— START OF Provided entries —

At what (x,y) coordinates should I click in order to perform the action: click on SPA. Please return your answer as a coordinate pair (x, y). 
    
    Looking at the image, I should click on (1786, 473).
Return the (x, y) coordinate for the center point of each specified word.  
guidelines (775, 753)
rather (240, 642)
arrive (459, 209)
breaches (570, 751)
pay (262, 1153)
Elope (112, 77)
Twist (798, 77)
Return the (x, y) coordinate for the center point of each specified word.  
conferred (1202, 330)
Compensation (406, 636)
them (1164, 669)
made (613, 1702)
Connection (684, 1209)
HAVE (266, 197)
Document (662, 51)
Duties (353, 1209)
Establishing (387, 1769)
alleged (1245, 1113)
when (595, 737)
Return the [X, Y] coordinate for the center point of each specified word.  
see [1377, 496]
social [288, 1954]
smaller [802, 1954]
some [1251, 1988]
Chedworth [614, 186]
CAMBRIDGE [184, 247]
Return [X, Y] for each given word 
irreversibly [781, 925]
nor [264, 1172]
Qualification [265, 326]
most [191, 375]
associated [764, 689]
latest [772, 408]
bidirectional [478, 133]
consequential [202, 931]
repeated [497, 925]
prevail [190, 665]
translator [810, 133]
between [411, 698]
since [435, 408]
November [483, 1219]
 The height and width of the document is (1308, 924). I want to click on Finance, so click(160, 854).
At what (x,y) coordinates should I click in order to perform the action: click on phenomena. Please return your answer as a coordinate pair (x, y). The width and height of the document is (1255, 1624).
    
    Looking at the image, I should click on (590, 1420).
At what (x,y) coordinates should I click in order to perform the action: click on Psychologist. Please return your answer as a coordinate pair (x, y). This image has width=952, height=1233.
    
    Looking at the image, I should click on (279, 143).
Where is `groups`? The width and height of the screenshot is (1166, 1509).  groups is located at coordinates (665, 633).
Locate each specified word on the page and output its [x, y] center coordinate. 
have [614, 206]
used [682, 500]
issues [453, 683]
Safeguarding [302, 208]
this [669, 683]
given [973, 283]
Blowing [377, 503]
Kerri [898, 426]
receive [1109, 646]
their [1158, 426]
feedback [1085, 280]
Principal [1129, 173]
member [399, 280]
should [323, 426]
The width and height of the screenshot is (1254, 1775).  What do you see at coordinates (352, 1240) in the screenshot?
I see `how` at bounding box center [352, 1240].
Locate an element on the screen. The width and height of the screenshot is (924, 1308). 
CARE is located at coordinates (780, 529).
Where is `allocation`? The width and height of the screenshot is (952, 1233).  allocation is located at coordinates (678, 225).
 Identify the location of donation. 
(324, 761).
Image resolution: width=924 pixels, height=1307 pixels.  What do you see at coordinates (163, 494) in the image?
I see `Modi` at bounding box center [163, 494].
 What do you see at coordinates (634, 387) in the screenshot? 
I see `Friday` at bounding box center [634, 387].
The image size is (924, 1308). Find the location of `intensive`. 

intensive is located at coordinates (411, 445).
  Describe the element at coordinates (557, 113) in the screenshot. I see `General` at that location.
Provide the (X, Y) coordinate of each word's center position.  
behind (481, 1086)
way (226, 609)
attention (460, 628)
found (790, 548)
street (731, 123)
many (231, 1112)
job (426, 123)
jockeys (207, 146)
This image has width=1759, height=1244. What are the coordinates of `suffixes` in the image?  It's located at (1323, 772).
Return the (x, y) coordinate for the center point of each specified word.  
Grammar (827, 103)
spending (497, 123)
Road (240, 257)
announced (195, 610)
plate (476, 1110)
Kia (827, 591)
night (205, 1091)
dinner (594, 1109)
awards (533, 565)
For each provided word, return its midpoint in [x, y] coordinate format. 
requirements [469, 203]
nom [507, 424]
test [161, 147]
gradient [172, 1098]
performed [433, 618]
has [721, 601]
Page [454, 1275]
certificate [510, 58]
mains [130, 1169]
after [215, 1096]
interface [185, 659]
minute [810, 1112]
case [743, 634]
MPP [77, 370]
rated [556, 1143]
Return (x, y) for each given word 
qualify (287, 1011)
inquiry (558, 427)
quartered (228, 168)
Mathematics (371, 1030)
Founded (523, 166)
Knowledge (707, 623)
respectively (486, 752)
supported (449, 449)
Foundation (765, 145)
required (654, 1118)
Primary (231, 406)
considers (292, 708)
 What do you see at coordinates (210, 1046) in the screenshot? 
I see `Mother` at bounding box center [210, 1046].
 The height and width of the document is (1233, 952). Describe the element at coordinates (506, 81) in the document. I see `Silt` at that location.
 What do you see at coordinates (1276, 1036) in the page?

— END OF Provided entries —

--- Set problem ---
Copy all of the records above word for word.

--- Task output ---
At what (x,y) coordinates should I click in order to perform the action: click on SPA. Please return your answer as a coordinate pair (x, y). 
    
    Looking at the image, I should click on (1786, 473).
Return the (x, y) coordinate for the center point of each specified word.  
guidelines (775, 753)
rather (240, 642)
arrive (459, 209)
breaches (570, 751)
pay (262, 1153)
Elope (112, 77)
Twist (798, 77)
Return the (x, y) coordinate for the center point of each specified word.  
conferred (1202, 330)
Compensation (406, 636)
them (1164, 669)
made (613, 1702)
Connection (684, 1209)
HAVE (266, 197)
Document (662, 51)
Duties (353, 1209)
Establishing (387, 1769)
alleged (1245, 1113)
when (595, 737)
Return the [X, Y] coordinate for the center point of each specified word.  
see [1377, 496]
social [288, 1954]
smaller [802, 1954]
some [1251, 1988]
Chedworth [614, 186]
CAMBRIDGE [184, 247]
Return [X, Y] for each given word 
irreversibly [781, 925]
nor [264, 1172]
Qualification [265, 326]
most [191, 375]
associated [764, 689]
latest [772, 408]
bidirectional [478, 133]
consequential [202, 931]
repeated [497, 925]
prevail [190, 665]
translator [810, 133]
between [411, 698]
since [435, 408]
November [483, 1219]
 The height and width of the document is (1308, 924). I want to click on Finance, so click(160, 854).
At what (x,y) coordinates should I click in order to perform the action: click on phenomena. Please return your answer as a coordinate pair (x, y). The width and height of the document is (1255, 1624).
    
    Looking at the image, I should click on (590, 1420).
At what (x,y) coordinates should I click in order to perform the action: click on Psychologist. Please return your answer as a coordinate pair (x, y). This image has width=952, height=1233.
    
    Looking at the image, I should click on (279, 143).
Where is `groups`? The width and height of the screenshot is (1166, 1509).  groups is located at coordinates (665, 633).
Locate each specified word on the page and output its [x, y] center coordinate. 
have [614, 206]
used [682, 500]
issues [453, 683]
Safeguarding [302, 208]
this [669, 683]
given [973, 283]
Blowing [377, 503]
Kerri [898, 426]
receive [1109, 646]
their [1158, 426]
feedback [1085, 280]
Principal [1129, 173]
member [399, 280]
should [323, 426]
The width and height of the screenshot is (1254, 1775).  What do you see at coordinates (352, 1240) in the screenshot?
I see `how` at bounding box center [352, 1240].
Locate an element on the screen. The width and height of the screenshot is (924, 1308). 
CARE is located at coordinates (780, 529).
Where is `allocation`? The width and height of the screenshot is (952, 1233).  allocation is located at coordinates (678, 225).
 Identify the location of donation. 
(324, 761).
Image resolution: width=924 pixels, height=1307 pixels.  What do you see at coordinates (163, 494) in the image?
I see `Modi` at bounding box center [163, 494].
 What do you see at coordinates (634, 387) in the screenshot? 
I see `Friday` at bounding box center [634, 387].
The image size is (924, 1308). Find the location of `intensive`. 

intensive is located at coordinates (411, 445).
  Describe the element at coordinates (557, 113) in the screenshot. I see `General` at that location.
Provide the (X, Y) coordinate of each word's center position.  
behind (481, 1086)
way (226, 609)
attention (460, 628)
found (790, 548)
street (731, 123)
many (231, 1112)
job (426, 123)
jockeys (207, 146)
This image has width=1759, height=1244. What are the coordinates of `suffixes` in the image?  It's located at (1323, 772).
Return the (x, y) coordinate for the center point of each specified word.  
Grammar (827, 103)
spending (497, 123)
Road (240, 257)
announced (195, 610)
plate (476, 1110)
Kia (827, 591)
night (205, 1091)
dinner (594, 1109)
awards (533, 565)
For each provided word, return its midpoint in [x, y] coordinate format. 
requirements [469, 203]
nom [507, 424]
test [161, 147]
gradient [172, 1098]
performed [433, 618]
has [721, 601]
Page [454, 1275]
certificate [510, 58]
mains [130, 1169]
after [215, 1096]
interface [185, 659]
minute [810, 1112]
case [743, 634]
MPP [77, 370]
rated [556, 1143]
Return (x, y) for each given word 
qualify (287, 1011)
inquiry (558, 427)
quartered (228, 168)
Mathematics (371, 1030)
Founded (523, 166)
Knowledge (707, 623)
respectively (486, 752)
supported (449, 449)
Foundation (765, 145)
required (654, 1118)
Primary (231, 406)
considers (292, 708)
 What do you see at coordinates (210, 1046) in the screenshot? 
I see `Mother` at bounding box center [210, 1046].
 The height and width of the document is (1233, 952). Describe the element at coordinates (506, 81) in the document. I see `Silt` at that location.
 What do you see at coordinates (1276, 1036) in the page?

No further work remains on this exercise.